In January 1996, Democratic President Bill Clinton declared during his State of the Union address that “the era of big government is over.” And following America’s decisive victory in the Cold War, it seemed it might be so. Socialism began as a hypothesis – that central planning would improve the human condition. The ensuing decades-long experiment, stretching across all corners of the world, resulted in the opposite: Where communism spread, liberty’s flame was extinguished, ushering in unprecedented human suffering for billions.

By every empirical measure, the socialist hypothesis has been falsified.
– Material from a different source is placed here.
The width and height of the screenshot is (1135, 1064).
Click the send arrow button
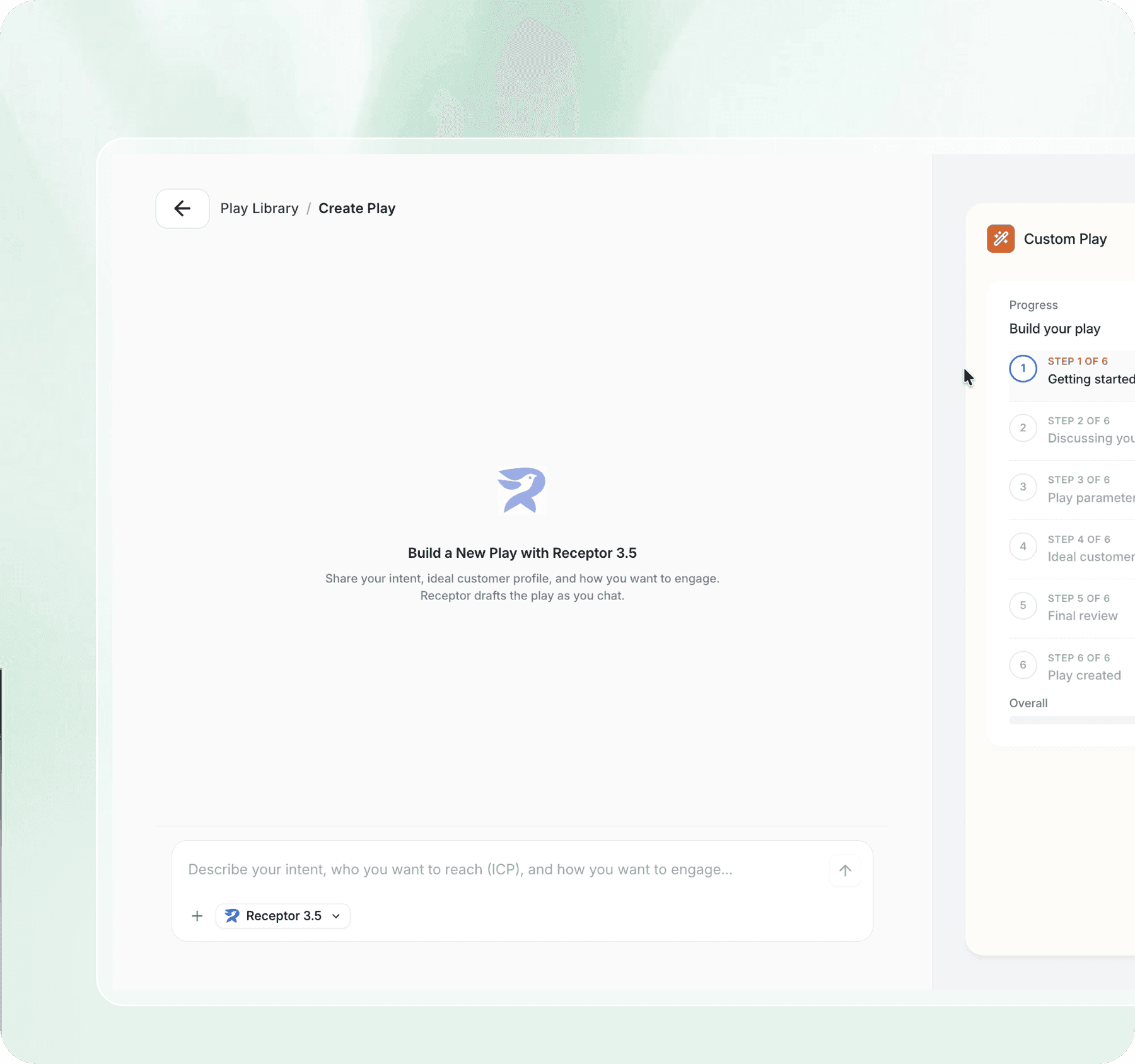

And yet, socialism is catching fresh wind in its sails – not in Moscow, Havana, or Hanoi, but in New York City, capitalism’s capital.

This week, New York voters elected self-declared and unapologetic socialist Zohran Mamdani, a man endorsing proposals like widespread rent control, fare-free public transit, and government-run grocery stores. In November 2025, the Democratic mayor-elect declared during his victory speech, “We will prove that there is no problem too large for government to solve and no concern too small for it to care about.”

The incoming mayor’s policies have been tried and tested many times, and robust evidence shows they don’t work, putting their continued advance in the same category as flat Earth theory, Moon-landing denial, and chemtrail conspiracies.

While the linked article posits that socialism and its even more malignant cousin, communism, was more of a modern phenomenon, but as I mentioned above. It’s been tried again and again under different names in many places and it never worked.

If Mamdani gets his way I think we’ll see New York City starting to resemble the Moscow of the Bad Old Days of the Soviet Union and not a Socialist Utopia.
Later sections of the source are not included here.